December 12, 2011 at 7:18 pm
Such a good post! Completely agree and it's truly time for us ladies to get real with each other. :) I need someone like that in my life and God willing it shall happen! :)
December 12, 2011 at 7:53 pm
I really love this post and this has always been something I desired. Now can someone please tell me where to find friends like this? Don't get me wrong my church family is awesome but I find it hard to find, especially female friends that are willing to be raw and real.
December 12, 2011 at 10:00 pm
YES YES YES.
I am currently in process of opening up about the same issue – attraction to/attention from men. And I so needed this encouragement tonight! I have a support group I attend and they have been invaluable in this process.

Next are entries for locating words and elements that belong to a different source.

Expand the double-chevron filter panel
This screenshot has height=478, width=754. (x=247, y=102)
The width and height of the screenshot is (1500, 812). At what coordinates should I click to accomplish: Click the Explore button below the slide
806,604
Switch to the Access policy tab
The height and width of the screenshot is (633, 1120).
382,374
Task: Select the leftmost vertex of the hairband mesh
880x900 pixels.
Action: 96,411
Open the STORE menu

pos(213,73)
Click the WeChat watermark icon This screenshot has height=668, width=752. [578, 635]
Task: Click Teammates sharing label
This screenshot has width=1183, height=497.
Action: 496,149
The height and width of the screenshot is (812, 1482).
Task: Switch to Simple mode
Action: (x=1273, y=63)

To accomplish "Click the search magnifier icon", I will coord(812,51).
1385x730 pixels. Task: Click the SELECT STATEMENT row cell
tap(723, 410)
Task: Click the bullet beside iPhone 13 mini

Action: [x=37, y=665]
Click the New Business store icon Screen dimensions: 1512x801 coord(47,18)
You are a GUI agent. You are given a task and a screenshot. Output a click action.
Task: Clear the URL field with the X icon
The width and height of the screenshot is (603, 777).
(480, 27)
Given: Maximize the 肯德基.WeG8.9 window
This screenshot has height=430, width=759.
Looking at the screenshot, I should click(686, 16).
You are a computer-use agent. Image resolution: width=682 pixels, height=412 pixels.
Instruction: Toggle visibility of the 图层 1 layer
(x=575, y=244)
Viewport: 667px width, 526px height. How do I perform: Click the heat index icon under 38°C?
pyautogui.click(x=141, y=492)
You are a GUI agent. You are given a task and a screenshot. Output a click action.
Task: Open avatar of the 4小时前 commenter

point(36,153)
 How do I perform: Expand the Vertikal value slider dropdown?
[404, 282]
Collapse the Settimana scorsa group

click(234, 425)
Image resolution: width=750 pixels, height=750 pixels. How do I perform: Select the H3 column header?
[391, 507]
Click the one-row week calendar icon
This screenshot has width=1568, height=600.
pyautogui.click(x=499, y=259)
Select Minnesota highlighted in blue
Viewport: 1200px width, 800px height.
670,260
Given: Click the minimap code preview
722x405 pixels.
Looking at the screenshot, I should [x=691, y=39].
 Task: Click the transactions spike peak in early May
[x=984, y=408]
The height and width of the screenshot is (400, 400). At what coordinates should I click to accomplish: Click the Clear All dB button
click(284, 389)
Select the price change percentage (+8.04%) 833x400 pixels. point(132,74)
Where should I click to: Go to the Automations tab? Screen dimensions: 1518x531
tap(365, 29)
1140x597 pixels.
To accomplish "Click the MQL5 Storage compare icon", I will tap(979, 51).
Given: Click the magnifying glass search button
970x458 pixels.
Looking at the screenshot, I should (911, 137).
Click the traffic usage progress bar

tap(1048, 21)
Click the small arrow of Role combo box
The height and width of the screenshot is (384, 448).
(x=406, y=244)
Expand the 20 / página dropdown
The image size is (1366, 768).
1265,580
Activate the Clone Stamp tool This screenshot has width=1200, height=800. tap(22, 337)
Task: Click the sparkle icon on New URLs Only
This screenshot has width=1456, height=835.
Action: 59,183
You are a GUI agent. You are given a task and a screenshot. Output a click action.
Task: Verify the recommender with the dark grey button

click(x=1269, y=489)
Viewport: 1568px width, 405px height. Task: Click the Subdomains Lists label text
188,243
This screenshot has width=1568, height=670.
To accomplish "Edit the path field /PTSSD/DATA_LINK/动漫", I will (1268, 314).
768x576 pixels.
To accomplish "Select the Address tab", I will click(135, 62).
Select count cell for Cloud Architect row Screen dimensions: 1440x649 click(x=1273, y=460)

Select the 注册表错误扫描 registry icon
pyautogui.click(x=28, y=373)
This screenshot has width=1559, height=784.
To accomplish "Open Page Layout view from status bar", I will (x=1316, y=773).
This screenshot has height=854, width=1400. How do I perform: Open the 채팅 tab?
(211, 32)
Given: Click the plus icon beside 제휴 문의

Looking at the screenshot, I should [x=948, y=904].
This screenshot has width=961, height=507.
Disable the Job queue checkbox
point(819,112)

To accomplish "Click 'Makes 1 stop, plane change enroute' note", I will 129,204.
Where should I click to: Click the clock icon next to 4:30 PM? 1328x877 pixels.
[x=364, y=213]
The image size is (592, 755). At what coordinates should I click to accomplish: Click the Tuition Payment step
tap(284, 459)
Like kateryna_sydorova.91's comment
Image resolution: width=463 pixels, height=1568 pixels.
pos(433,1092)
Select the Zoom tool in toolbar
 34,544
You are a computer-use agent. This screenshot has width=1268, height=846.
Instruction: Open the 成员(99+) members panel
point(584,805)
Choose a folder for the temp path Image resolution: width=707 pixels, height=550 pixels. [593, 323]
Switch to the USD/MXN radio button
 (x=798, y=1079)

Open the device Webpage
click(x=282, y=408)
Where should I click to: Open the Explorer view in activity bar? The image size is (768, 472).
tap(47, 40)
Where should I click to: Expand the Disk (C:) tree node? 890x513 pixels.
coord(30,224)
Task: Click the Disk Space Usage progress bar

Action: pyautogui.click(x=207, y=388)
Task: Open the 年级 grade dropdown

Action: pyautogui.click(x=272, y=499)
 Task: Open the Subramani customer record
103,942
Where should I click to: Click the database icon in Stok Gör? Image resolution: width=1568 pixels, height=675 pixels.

But it has been a painful one and it was so good to hear that I am not the only one in it and the only one brave enough to push on. Thank you so much for sharing, you gave me courage!
December 13, 2011 at 12:27 am
Yes! This kind of raw, real, in my face friendship was a turning point in my personal and spiritual life. This precious friend would NOT BACK DOWN and not let me continue to believe lies. She was instrumental in leading me through true salvation, but it only happened because she stuck with me and because I learned to be real.
Interested in the panel. Have plenty of intimate, broken things made new, and plenty of intimate, broken things in progress :-)
December 13, 2011 at 1:14 pm
This was a beautiful post! Thanks for sharing it and speaking what needs to be said about vigorously pursuing honesty in our friendships. I'm not always good at this. It's been many long years of doing the hard work to be vulnerable about who I am, how I struggle and what truths I most need others to speak into my life. We cannot go it alone. We need to continue to preach the gospel to ourselves and others – I LOVED this: "I think we have piled so much stuff on top of what it was that Jesus preached, that now we have to actually dig to get down to it." So, so true! This was precious to read today. Thank you!
I, too, am interested in the panel. Would love to hear more.
December 13, 2011 at 1:42 pm
This is so good, Rachel. I have women like this in my life, and they are blessings beyond compare. It's a big part of what made me want to become a mentor here. Sometimes you can be a blessing just by showing up. xo
December 13, 2011 at 2:51 pm
This was amazing. I believe that God is placing it on my heart for my friends and I to be more accountable to one another. We've known each other for years; yet, we're all walking around with these "masks" on…hiding our "secrets" from each other. That's not authentic…and I know that in order to get the girls to open up that I'm going to be transparent first. God, give me the strength. Rachel, keep writing and blessing us! Amen.
December 19, 2011 at 1:23 pm
The last few weeks I have been thinking a lot about what gift to give to Jesus in 2012. The last year has been the lowest and darkest part of my life…already a Christian…and even a leader in ministry. My story of healing and redemption is definitely far from over but God has shown me that Ive tried to control my life but taking comfort in deception. Deception has always been a safe place – no one can judge and I cant disappoint – if no one knows. This lie…this place of comfort…was a living hell and helped me build walls of glass houses. A double life keeps others at bay and you perfectly (yet unconsciously) isolated. My daily routines were unconscious reactions of self protection. What God has been showing me is that true comfort is found in transparency. True comfort and acceptance can only come by way of authentic relationships. When you are able to share 'the ugly' – as ive come to call it – and see Gods grace through others acceptance despite your sinful thoughts or actions – it only then that intimacy can happen and comfort is found. My goal for 2012 is to exude authenticity in every area of my life and not passively but purposefully. As leaders in ministry, its time we take the first step and show others what truth, grace, and redemption really looks like. I believe God is going to show up BIG! To live in deception and isolation robs ourselves and others of experiencing DIVINE POWER. Let's stop answering with "I'm fine and you?" lets get dirty…lets get ugly.